But homeowners who don’t have mortgages can choose to self-insure. While that seems insane, allow me to walk through the economics of such a decision.
I met a retired woman in New Orleans who bought her house in the 1960s for $68,000. The mortgage was paid off 20 years ago. Today, she could sell the house for over $300,000, and an insurance company estimates it would cost $250,000 to rebuild the home after a total loss, which is probably a low estimate. She lives on a fixed income from Social Security and a small retirement savings account. Her annual homeowners insurance premium is now over $6,000/year. This cost doesn’t fit in her modest budget.
She decided to cancel her homeowners insurance policy. In the event of a named storm, her deductible would have been $12,500, or 5% of the coverage amount. She’s paying $6,000 year after year, and coverage doesn’t kick in until there are losses greater than the deductible. She plans to invest the savings from canceling her insurance to build a slush fund for potential storm damage.
Is she crazy? I say no. She knows the ultimate risk, that a major storm event will cause a total loss of the home. If that happens, she will sell the lot and move on. If you’ve never lived somewhere where this is a real possibility, I understand it can be hard to comprehend. But many New Orleanians feel this way. We saw people walk away from their homes after Katrina. We are willing to do the same if it comes to it. We pray that doesn’t happen. We might come out ahead financially by self-insuring and accepting this risk.
The first time I heard about self-insuring a home was during my first year living in New Orleans. A fellow advisor was deciding on whether to cancel her insurance. The premiums were inching above 2% of the insured value. Her thought process was: If I pay for a new home every 50 years through insurance premiums, why not save and invest the premiums to cover future losses? After processing these economics, I understood how self-insuring could make sense. Of course, the risk is that a loss happens in the early years without insurance. That’s a risk she was prepared to take.
In my case, even if I didn’t have a mortgage, I would maintain insurance on my home today. I recently bought the home and need to protect my equity. My children are in school, and I’m not keen to uproot them to move to another city at this stage. If we are unable to live in our home, I need to be compensated to live elsewhere. But 20 years from now, when the mortgage is paid off, and the kids are grown, I may feel differently.
Nor do I think it’s a bad financial decision to maintain insurance coverage on a home in a high-risk area like New Orleans. There are beautiful historic homes in this city. If I owned a historic Garden District home, I would feel obligated to maintain costly features such as plaster and intricate wood mouldings. And for many, the thought of moving away is unthinkable. Treating such an emotional decision like a spreadsheet to be optimized isn’t the always the right path.

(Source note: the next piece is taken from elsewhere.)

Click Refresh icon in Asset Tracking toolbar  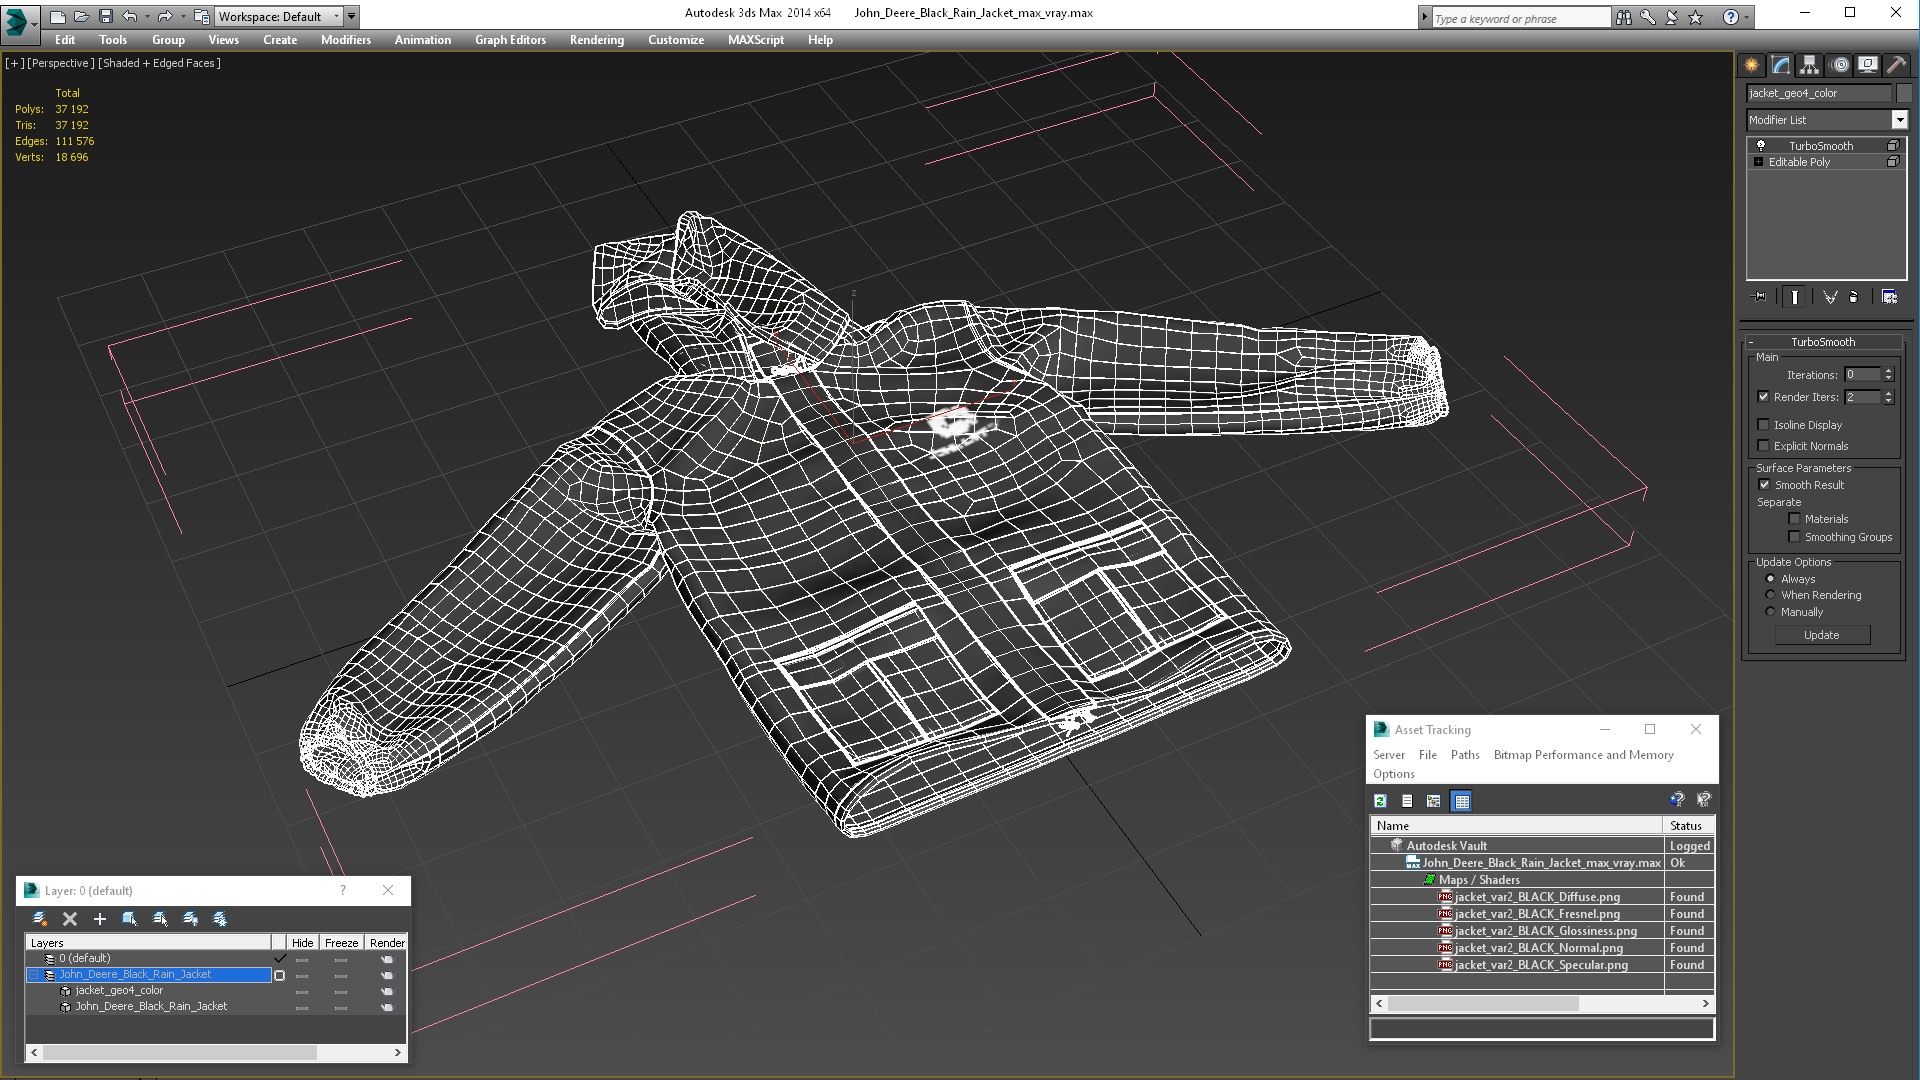pyautogui.click(x=1380, y=801)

High insurance costs are likely here to stay. Storms, fires, and natural disasters are happening more frequently and continue to cause record-breaking financial damage. The reinsurance market is starting to thaw after a few calm hurricane seasons. But price has information. The market is gently letting us know, that some places may not be inhabitable in the long run.
If forgoing homeowners insurance could destroy your financial plan, then there’s no question you must maintain insurance. But if you can afford to take a loss and are willing to accept the consequences, self-insuring is sometimes a viable option, as crazy as that sounds.